Sunset Lakes was a Waterloo for Florida environmentalists. The battle lines had been clearly drawn. A blue ribbon panel, The Governor’s Commission for a Sustainable South Florida, specifically and explicitly sought to tamp down building in areas that were critical for water storage and Everglades restoration. Earlier massive suburban sprawl, like Arvida’s Weston (the real estate fortune of Republican frm. ambassador Chuck Cobb) or Miami Lakes (the real estate fortune of the the family of former US Senator Bob Graham) had elicited calls for reform of land use in Florida.

“Broward County took its finger out of the dike today. You can’t restore what you’ve given away,” said Patti Webster of the Environmental Coalition of Broward County to the Sun Sentinel at the time of the zoning approval in historic wetlands, only a mile and a half from the Everglades.

In July 1995, a Democratic administration in Florida waved concerns that had been expressed by the weakest regulator in the nation, the US Army Corps of Engineers, that the land in question should be considered as a buffer between the Everglades and urban development—and approved the project, unmoved by the clamor that Sunset Lakes would destroy open land “crucial for replenishing water to the Everglades and restocking underground reservoirs that will be the primary source of drinking water.” (Sun Sentinel, Miramar project heads for OK, July 26, 1995)

That is what Miami and its pass-through economy were destined to provide through gated subdivisions at a scale replicable throughout the state. The Sunshine State’s traditional attractions– warm weather throughout the year, a place to start over– comprised a sturdy funnel to pour people in at one end, and money out the other.

In November 1999, Atlantic Gulf sold its interest in Sunset Lakes to sprawl builder GL Homes, now dumping old inventory like jet fuel from a plane attempting an emergency landing.

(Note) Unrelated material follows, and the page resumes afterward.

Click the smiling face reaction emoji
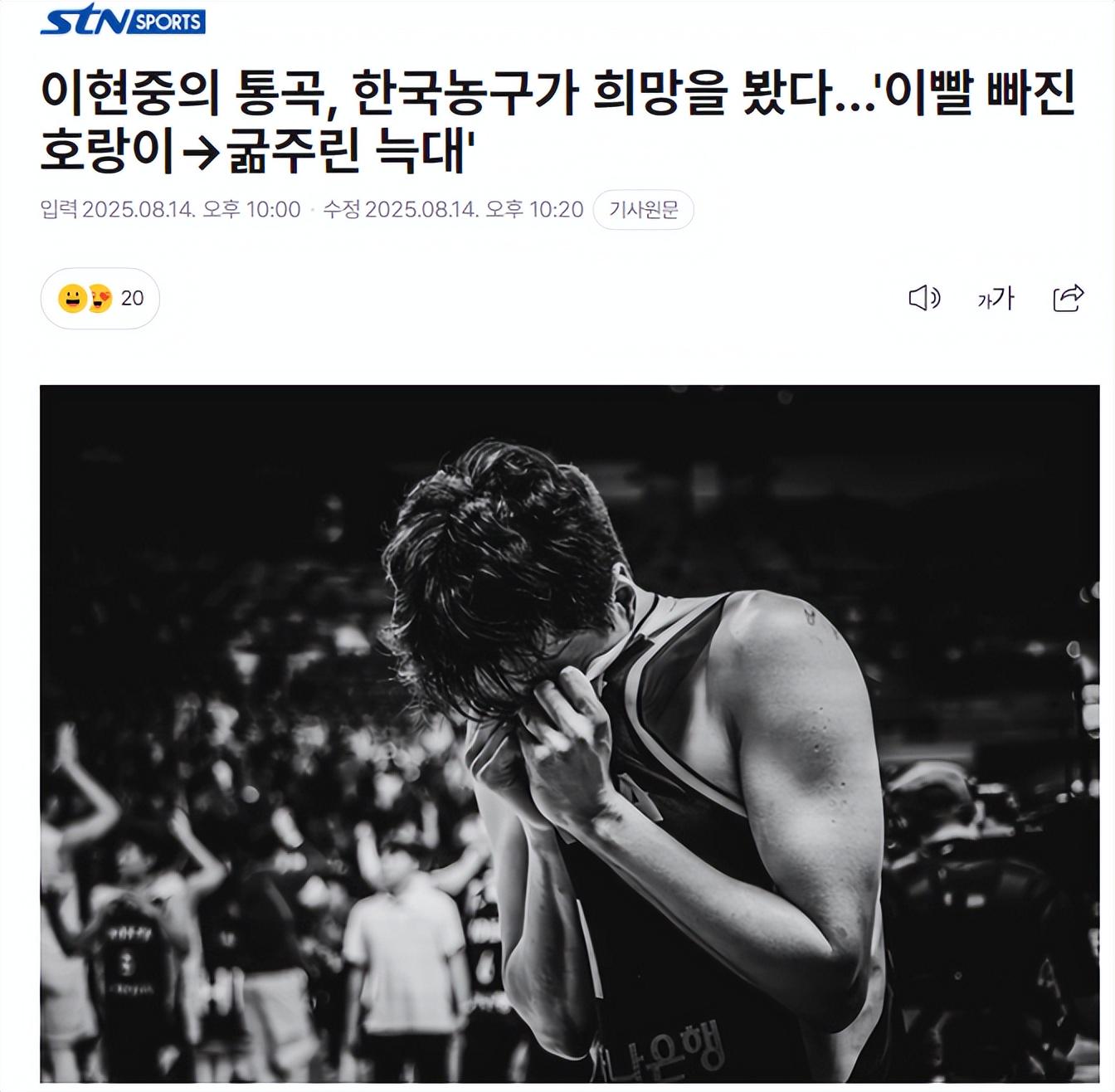Screen dimensions: 1115x1092 point(72,298)
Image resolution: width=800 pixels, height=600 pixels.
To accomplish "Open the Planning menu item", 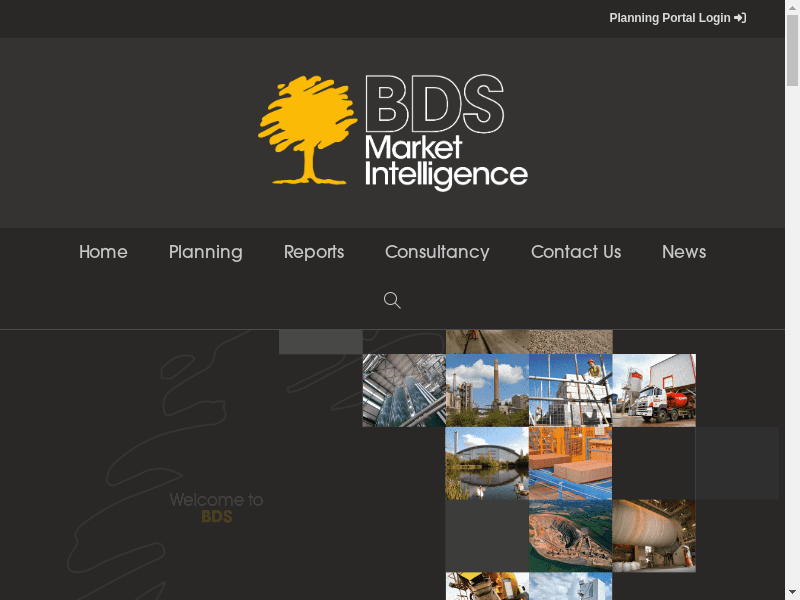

Today, ten years after GL Homes picked up Sunset Lakes, Broward land near the Everglades has been sucked dry by developers and special interests. The damage that was done is still being done by special interests tied to the spawl lobby, now gaming Congress for bailouts, bonuses, subsidies and stimulus money to “improve” roadways near other sprawling projects in nearby Miami Dade, like Lennar’s Parkland, whose only conceivable purpose is to rescue wealthy and influential land speculators who are major Republican donors.

Production homebuilders in Miami-Dade controlled local politics and state politics by extension for decades. Its profit model, built around suburban sprawl and related infrastructure, is in full disarray but it is still in power.

In Tallahassee, the legislative session is underway, and the same forces are pushing to eliminate growth management and the agency that they have suppressed for decades; using the general chaos to specifically eliminate what they perceive to be “obstacles to growth” along the lines of the Jeb Bush mantra: you need economic growth to afford environmental protections.

There is nothing, in principle, wrong with enlisting bottom feeders to the purpose of cleaning up pollution. They troll the remnants of once valued property and scavenge efficiently until a new equilibrium is created between supply and demand. The mainstream media is least likely to call the meaning of these serial financial rescues for what they are, gearing our economy to the requirements of bottom feeders: a massive economic failure.